Therapists in a private practice will take years to develop a strong, steady client base. This can make for some tough years at the beginning. Networking, introducing yourself to others and encouraging referrals can help you build up your client base more quickly. Staying organized, maintaining good business practices and offering excellent customer service can help you get referrals. It also helps to have a specialty, especially if that specialty is a badly needed service in your area.

5. Taking Your Own Advice Is Important

Therapists spend a lot of time telling people to take care of themselves without taking time out to help themselves and to pay attention to their own emotional state. This is important for everybody, not just your clients! You’ll be a better therapist and a better listener if you help yourself and tend to your own emotional needs. You may find yourself working too hard in your first years as a therapist, and some of the troubles that your patients experience may start to wear you down. It’s important to take a day off from time to time. Spend quiet time reflecting on your life, your priorities and your goals for yourself. This will help you have a satisfying life and a more successful practice.

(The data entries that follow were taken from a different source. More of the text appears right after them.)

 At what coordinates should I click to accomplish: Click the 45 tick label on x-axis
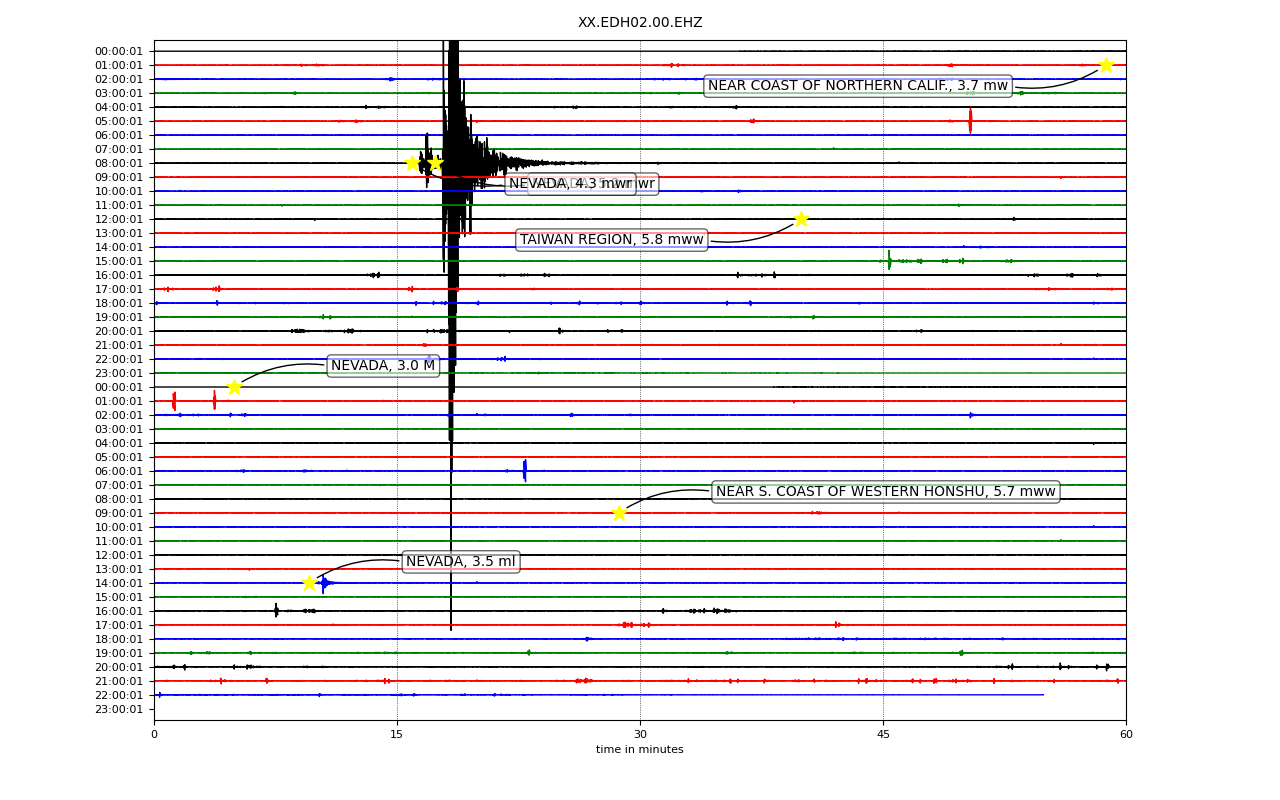[883, 735]
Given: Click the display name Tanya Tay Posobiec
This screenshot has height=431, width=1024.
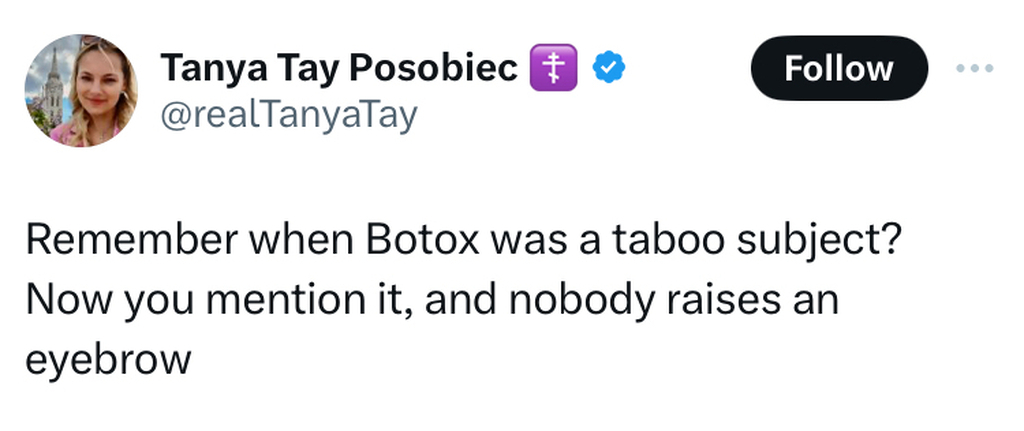Looking at the screenshot, I should coord(339,69).
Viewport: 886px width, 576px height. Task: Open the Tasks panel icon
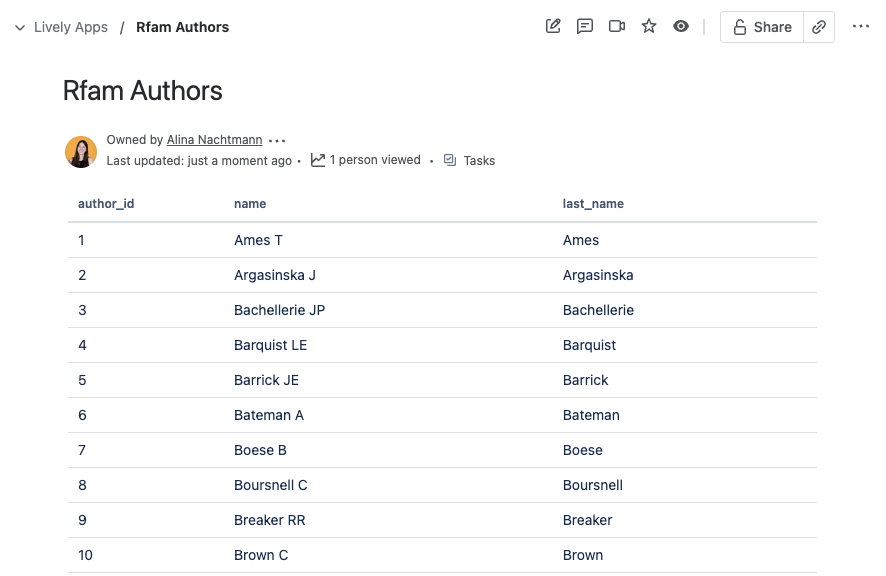coord(449,160)
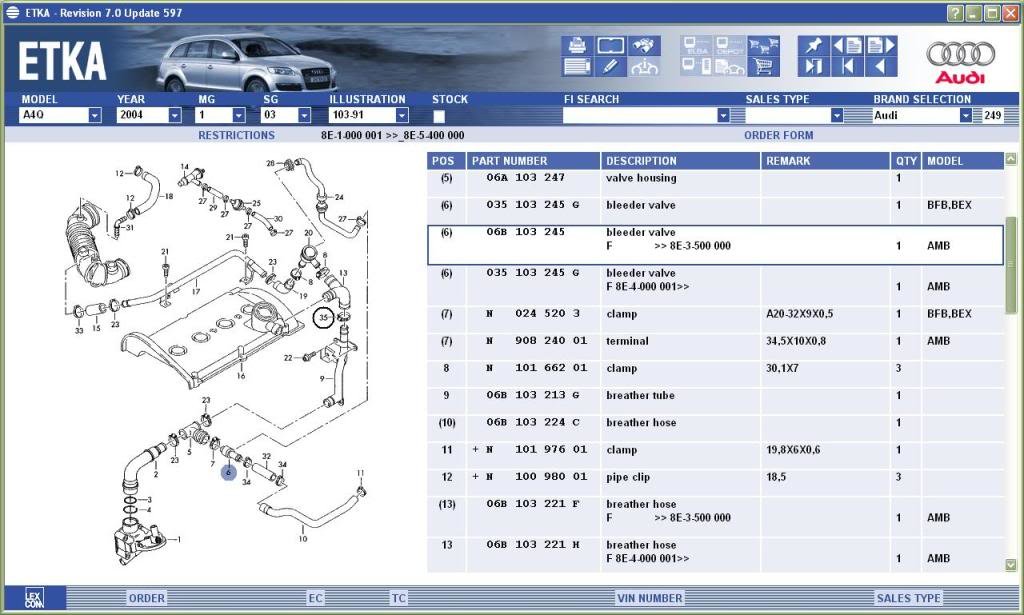Expand the MODEL dropdown showing A4Q
Image resolution: width=1024 pixels, height=615 pixels.
[95, 116]
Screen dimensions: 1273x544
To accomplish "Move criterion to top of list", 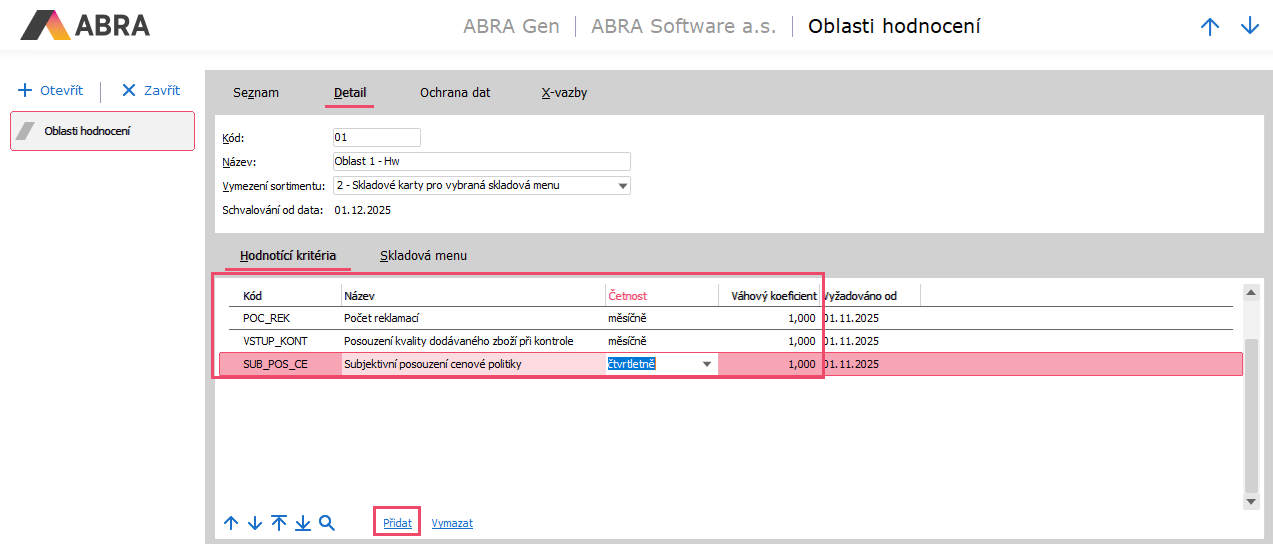I will (x=279, y=523).
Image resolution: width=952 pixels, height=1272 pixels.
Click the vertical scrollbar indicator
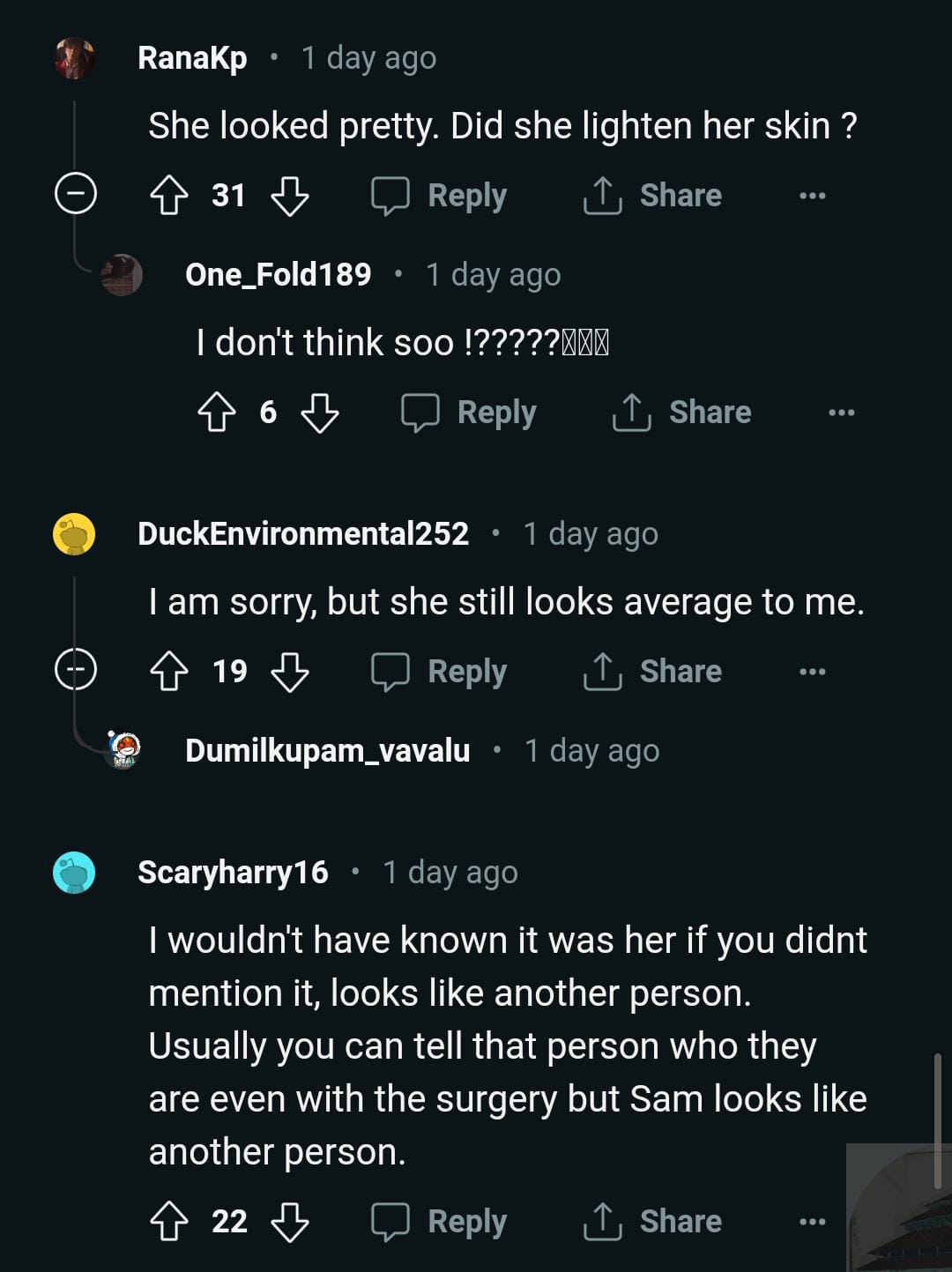[938, 1121]

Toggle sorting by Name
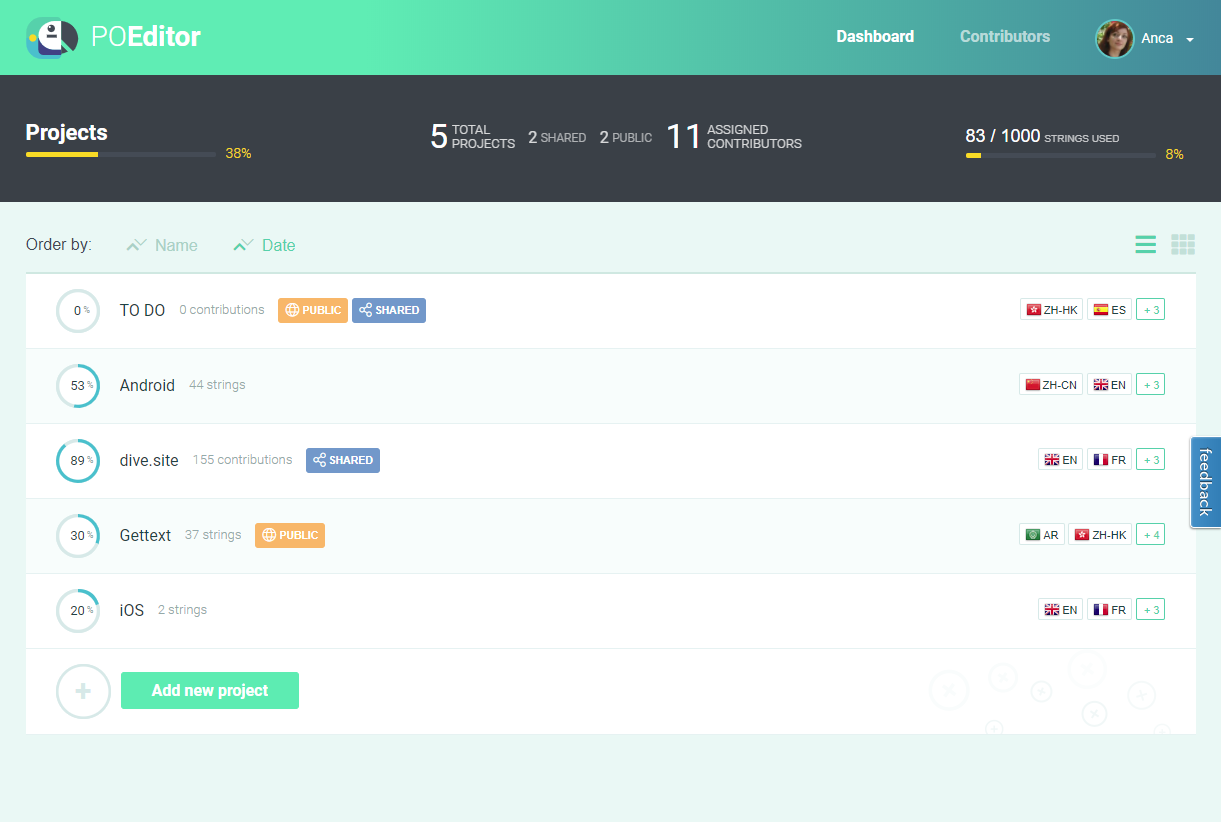click(x=162, y=245)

6. It's Not Like You've Seen on Television

On television, therapy is glamorized and idealized. Patients lay on large leather couches in an academic-looking office, stare at the ceiling and discuss details of their childhood with an aloof looking healthcare professional. In real life, therapy happens in a variety of different settings, sometimes with a couch sometimes not. In fact, you'll need to tailor your office to the type of patients that you’ll be treating. If most of the patients you see are children, for example, it’s a good idea to have an office with toys, colorful furniture and small chairs for kids who are still growing. You'll spend more time playing than sitting, as will your patients.

7. Sometimes It Feels Hopeless

Some patients will seem as if they aren’t making progress. When you encounter a patient like this, the best thing you can do is to reassure him or her that you’re committed to your patient's success and that you’re here for him or her. However, it’s also important to understand that you won’t be the right therapist for everyone. If your patient fails to grow during therapy sessions, this could be because of a failed connection between you and your patient. In cases like this, sometimes referring the patient to someone else can be more helpful.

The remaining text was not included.